13. Ya dan Tidak

8.6K 727 56
                                    

"Jadi, Tante kapan bisa ke rumahmu?"

Jantung Andrea berdebar kencang. Ia belum bersuara karna takut salah. Sementara Aaron yang juga mendengar justru ikut memilih diam.

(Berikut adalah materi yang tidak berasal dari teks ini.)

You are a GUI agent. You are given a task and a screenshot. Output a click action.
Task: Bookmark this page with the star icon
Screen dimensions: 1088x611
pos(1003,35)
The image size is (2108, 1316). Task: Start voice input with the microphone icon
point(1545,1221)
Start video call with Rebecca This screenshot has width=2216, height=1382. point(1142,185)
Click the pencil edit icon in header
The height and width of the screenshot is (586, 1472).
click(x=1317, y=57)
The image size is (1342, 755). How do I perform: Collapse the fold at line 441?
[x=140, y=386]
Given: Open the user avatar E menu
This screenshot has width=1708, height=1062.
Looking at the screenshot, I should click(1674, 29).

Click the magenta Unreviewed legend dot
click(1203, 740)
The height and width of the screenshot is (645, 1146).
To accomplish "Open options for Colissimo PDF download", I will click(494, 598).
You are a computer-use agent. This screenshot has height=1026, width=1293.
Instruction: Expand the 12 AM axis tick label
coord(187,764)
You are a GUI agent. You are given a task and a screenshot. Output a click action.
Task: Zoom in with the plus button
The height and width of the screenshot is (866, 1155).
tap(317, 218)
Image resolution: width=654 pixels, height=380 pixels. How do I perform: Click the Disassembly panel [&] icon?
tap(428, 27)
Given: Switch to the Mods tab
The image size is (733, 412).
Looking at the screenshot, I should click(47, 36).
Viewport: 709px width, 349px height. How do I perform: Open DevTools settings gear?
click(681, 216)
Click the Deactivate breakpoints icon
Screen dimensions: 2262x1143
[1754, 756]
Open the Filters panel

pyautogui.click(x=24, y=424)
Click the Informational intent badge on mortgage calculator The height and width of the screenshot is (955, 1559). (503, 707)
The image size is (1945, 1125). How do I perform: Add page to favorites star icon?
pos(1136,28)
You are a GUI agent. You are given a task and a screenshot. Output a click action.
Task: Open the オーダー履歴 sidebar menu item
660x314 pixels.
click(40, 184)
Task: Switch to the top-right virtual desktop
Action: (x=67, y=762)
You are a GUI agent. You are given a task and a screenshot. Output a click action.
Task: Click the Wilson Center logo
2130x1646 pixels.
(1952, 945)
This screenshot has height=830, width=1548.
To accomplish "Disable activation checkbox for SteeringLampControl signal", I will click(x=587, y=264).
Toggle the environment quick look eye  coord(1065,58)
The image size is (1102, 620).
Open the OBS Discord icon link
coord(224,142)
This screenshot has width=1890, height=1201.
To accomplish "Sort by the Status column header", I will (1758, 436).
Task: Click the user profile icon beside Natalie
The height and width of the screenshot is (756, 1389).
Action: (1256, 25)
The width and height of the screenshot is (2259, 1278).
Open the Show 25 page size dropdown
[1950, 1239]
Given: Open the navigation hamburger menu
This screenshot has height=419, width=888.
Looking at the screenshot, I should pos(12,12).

Mereka semua makan siang di rumah Akssa dengan topik lamaran yang sedang hangat.

"Kok enggak jawab, Dre?"

"Ng ... kapan, ya?" Andrea meringis tak enak hati. "T-terserah Tante aja sama Aaron maunya kapan."

"Nanti malem."

Kedua mata Andrea melotot, sedangkan Laras mencibir karna suami dan anaknya bicara bersamaan. "Satu hati ya kalian."

Laras menatap Andrea sambil menyuapkan sesendok nasi dan mengunyahnya pelan. "Gimana? Nanti malem bisa?"

"T-tapi, Tante ... masalahnya." Aduh, gue harus ngomong apa ini .... Mana rumah kayak kapal pecah lagi.

"Nggak usah bingung, nggak perlu harus prepare ini-itu. Tante sama Om cuma mau ngomong ke Ibumu. Nggak masalah 'kan kalau kami dateng nanti malem?"

Senyum tulus terlihat di wajah Laras. Sebenarnya, kalau boleh Andrea jujur, ia masih ragu kenapa bisa Laras dan Akssa berubah baik kepadanya. Takut seandainya nanti ia dan Lasmi menyambut kedatangan keluarga Aaron di rumah, mereka hanya akan mengolok-olok rumah reyot itu. Andrea tidak mau dan tidak berani membayangkan hal tersebut.

"Sebelumnya, Andrea masih agak ragu, Tan."

Semua kepala mendongak kecuali Darren yang sibuk bermain ponsel sambil makan.

"About what?" Aaron lebih dulu bertanya.

Tidak ada ekspresi serius dan lainnya, lelaki itu hanya menatap Andrea santai. Kedua tangan Aaron bahkan masih sibuk mengaduk makanan di piring. Terlampau masa bodoh.

Jadi ia harus menikah dengan lelaki itu? Kenapa kadang Andrea berpikir Aaron seperti pengidap bipolar? Sesekali romantis, manis, harmonis bersamanya, di lain waktu juga Aaron kasar dan kelewat tidak peduli.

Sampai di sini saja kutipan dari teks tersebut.